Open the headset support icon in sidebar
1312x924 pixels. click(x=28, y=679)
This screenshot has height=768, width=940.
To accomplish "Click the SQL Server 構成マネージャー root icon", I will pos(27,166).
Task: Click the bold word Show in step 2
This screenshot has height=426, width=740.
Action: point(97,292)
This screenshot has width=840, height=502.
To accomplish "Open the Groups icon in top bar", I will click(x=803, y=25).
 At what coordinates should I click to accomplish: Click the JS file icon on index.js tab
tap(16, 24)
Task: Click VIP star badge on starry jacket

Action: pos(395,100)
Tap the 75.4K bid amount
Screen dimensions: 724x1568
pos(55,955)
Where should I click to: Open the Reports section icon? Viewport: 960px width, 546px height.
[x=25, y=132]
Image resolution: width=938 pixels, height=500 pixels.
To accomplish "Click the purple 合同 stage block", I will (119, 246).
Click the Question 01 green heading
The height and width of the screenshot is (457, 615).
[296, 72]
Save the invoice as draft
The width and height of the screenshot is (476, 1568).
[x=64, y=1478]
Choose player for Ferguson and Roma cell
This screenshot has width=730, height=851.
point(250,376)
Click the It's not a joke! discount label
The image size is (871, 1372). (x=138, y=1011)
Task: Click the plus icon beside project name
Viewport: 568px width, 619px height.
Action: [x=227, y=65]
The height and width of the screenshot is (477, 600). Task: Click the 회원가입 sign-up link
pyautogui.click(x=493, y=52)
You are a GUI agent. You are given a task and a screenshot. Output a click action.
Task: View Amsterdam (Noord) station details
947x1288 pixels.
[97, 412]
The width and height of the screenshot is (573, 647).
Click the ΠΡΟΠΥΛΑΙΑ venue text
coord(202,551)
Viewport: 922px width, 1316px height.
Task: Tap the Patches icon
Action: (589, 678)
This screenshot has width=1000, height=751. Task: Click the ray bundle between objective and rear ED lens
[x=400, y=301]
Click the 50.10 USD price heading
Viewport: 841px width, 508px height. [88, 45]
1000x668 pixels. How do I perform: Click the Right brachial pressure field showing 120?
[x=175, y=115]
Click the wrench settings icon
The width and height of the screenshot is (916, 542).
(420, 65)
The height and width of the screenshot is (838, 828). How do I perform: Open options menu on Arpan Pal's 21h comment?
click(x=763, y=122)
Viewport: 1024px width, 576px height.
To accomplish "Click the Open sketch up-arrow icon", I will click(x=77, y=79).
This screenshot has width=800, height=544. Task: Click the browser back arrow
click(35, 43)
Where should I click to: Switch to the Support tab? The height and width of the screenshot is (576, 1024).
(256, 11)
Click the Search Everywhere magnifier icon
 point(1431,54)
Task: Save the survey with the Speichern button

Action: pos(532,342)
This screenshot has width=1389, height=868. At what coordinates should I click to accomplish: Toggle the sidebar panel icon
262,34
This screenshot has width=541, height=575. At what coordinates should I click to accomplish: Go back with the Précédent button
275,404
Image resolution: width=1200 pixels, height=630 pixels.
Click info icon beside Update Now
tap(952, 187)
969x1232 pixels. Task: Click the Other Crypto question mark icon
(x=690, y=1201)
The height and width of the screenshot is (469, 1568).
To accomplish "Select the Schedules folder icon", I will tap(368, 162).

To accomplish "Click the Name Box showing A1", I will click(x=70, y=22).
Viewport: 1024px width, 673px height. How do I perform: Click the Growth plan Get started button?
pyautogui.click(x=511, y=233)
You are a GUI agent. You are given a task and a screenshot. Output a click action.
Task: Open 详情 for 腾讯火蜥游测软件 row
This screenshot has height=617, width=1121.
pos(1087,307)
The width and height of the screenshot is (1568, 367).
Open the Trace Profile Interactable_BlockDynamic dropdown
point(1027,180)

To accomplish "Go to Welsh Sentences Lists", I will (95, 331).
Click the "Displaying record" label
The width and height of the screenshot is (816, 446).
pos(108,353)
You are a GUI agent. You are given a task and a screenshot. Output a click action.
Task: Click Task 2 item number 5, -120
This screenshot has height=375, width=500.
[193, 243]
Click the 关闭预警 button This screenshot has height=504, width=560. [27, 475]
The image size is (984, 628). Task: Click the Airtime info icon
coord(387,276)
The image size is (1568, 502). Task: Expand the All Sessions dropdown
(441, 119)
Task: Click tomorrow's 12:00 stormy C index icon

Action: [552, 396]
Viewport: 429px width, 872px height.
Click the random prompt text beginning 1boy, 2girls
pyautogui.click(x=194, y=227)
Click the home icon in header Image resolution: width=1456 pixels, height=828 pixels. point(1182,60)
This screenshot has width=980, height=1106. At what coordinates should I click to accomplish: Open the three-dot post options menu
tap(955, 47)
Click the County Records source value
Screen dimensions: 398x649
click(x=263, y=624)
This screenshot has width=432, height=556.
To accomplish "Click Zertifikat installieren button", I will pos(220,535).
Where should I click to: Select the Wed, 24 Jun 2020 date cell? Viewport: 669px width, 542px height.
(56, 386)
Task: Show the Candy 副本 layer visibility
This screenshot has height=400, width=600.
**********
What is expected: Above are the records; copy all of them exactly.

Response area:
Open the headset support icon in sidebar
1312x924 pixels. click(x=28, y=679)
This screenshot has height=768, width=940.
To accomplish "Click the SQL Server 構成マネージャー root icon", I will pos(27,166).
Task: Click the bold word Show in step 2
This screenshot has height=426, width=740.
Action: point(97,292)
This screenshot has width=840, height=502.
To accomplish "Open the Groups icon in top bar", I will click(x=803, y=25).
 At what coordinates should I click to accomplish: Click the JS file icon on index.js tab
tap(16, 24)
Task: Click VIP star badge on starry jacket

Action: pos(395,100)
Tap the 75.4K bid amount
Screen dimensions: 724x1568
pos(55,955)
Where should I click to: Open the Reports section icon? Viewport: 960px width, 546px height.
[x=25, y=132]
Image resolution: width=938 pixels, height=500 pixels.
To accomplish "Click the purple 合同 stage block", I will (119, 246).
Click the Question 01 green heading
The height and width of the screenshot is (457, 615).
[296, 72]
Save the invoice as draft
The width and height of the screenshot is (476, 1568).
[x=64, y=1478]
Choose player for Ferguson and Roma cell
This screenshot has width=730, height=851.
point(250,376)
Click the It's not a joke! discount label
The image size is (871, 1372). (x=138, y=1011)
Task: Click the plus icon beside project name
Viewport: 568px width, 619px height.
Action: [x=227, y=65]
The height and width of the screenshot is (477, 600). Task: Click the 회원가입 sign-up link
pyautogui.click(x=493, y=52)
You are a GUI agent. You are given a task and a screenshot. Output a click action.
Task: View Amsterdam (Noord) station details
947x1288 pixels.
[97, 412]
The width and height of the screenshot is (573, 647).
Click the ΠΡΟΠΥΛΑΙΑ venue text
coord(202,551)
Viewport: 922px width, 1316px height.
Task: Tap the Patches icon
Action: (589, 678)
This screenshot has width=1000, height=751. Task: Click the ray bundle between objective and rear ED lens
[x=400, y=301]
Click the 50.10 USD price heading
Viewport: 841px width, 508px height. [88, 45]
1000x668 pixels. How do I perform: Click the Right brachial pressure field showing 120?
[x=175, y=115]
Click the wrench settings icon
The width and height of the screenshot is (916, 542).
(420, 65)
The height and width of the screenshot is (838, 828). How do I perform: Open options menu on Arpan Pal's 21h comment?
click(x=763, y=122)
Viewport: 1024px width, 576px height.
To accomplish "Click the Open sketch up-arrow icon", I will click(x=77, y=79).
This screenshot has width=800, height=544. Task: Click the browser back arrow
click(35, 43)
Where should I click to: Switch to the Support tab? The height and width of the screenshot is (576, 1024).
(256, 11)
Click the Search Everywhere magnifier icon
 point(1431,54)
Task: Save the survey with the Speichern button

Action: pos(532,342)
This screenshot has width=1389, height=868. At what coordinates should I click to accomplish: Toggle the sidebar panel icon
262,34
This screenshot has width=541, height=575. At what coordinates should I click to accomplish: Go back with the Précédent button
275,404
Image resolution: width=1200 pixels, height=630 pixels.
Click info icon beside Update Now
tap(952, 187)
969x1232 pixels. Task: Click the Other Crypto question mark icon
(x=690, y=1201)
The height and width of the screenshot is (469, 1568).
To accomplish "Select the Schedules folder icon", I will tap(368, 162).

To accomplish "Click the Name Box showing A1", I will click(x=70, y=22).
Viewport: 1024px width, 673px height. How do I perform: Click the Growth plan Get started button?
pyautogui.click(x=511, y=233)
You are a GUI agent. You are given a task and a screenshot. Output a click action.
Task: Open 详情 for 腾讯火蜥游测软件 row
This screenshot has height=617, width=1121.
pos(1087,307)
The width and height of the screenshot is (1568, 367).
Open the Trace Profile Interactable_BlockDynamic dropdown
point(1027,180)

To accomplish "Go to Welsh Sentences Lists", I will (95, 331).
Click the "Displaying record" label
The width and height of the screenshot is (816, 446).
pos(108,353)
You are a GUI agent. You are given a task and a screenshot. Output a click action.
Task: Click Task 2 item number 5, -120
This screenshot has height=375, width=500.
[193, 243]
Click the 关闭预警 button This screenshot has height=504, width=560. [27, 475]
The image size is (984, 628). Task: Click the Airtime info icon
coord(387,276)
The image size is (1568, 502). Task: Expand the All Sessions dropdown
(441, 119)
Task: Click tomorrow's 12:00 stormy C index icon

Action: [552, 396]
Viewport: 429px width, 872px height.
Click the random prompt text beginning 1boy, 2girls
pyautogui.click(x=194, y=227)
Click the home icon in header Image resolution: width=1456 pixels, height=828 pixels. point(1182,60)
This screenshot has width=980, height=1106. At what coordinates should I click to accomplish: Open the three-dot post options menu
tap(955, 47)
Click the County Records source value
Screen dimensions: 398x649
click(x=263, y=624)
This screenshot has width=432, height=556.
To accomplish "Click Zertifikat installieren button", I will pos(220,535).
Where should I click to: Select the Wed, 24 Jun 2020 date cell? Viewport: 669px width, 542px height.
(56, 386)
Task: Show the Candy 副本 layer visibility
This screenshot has height=400, width=600.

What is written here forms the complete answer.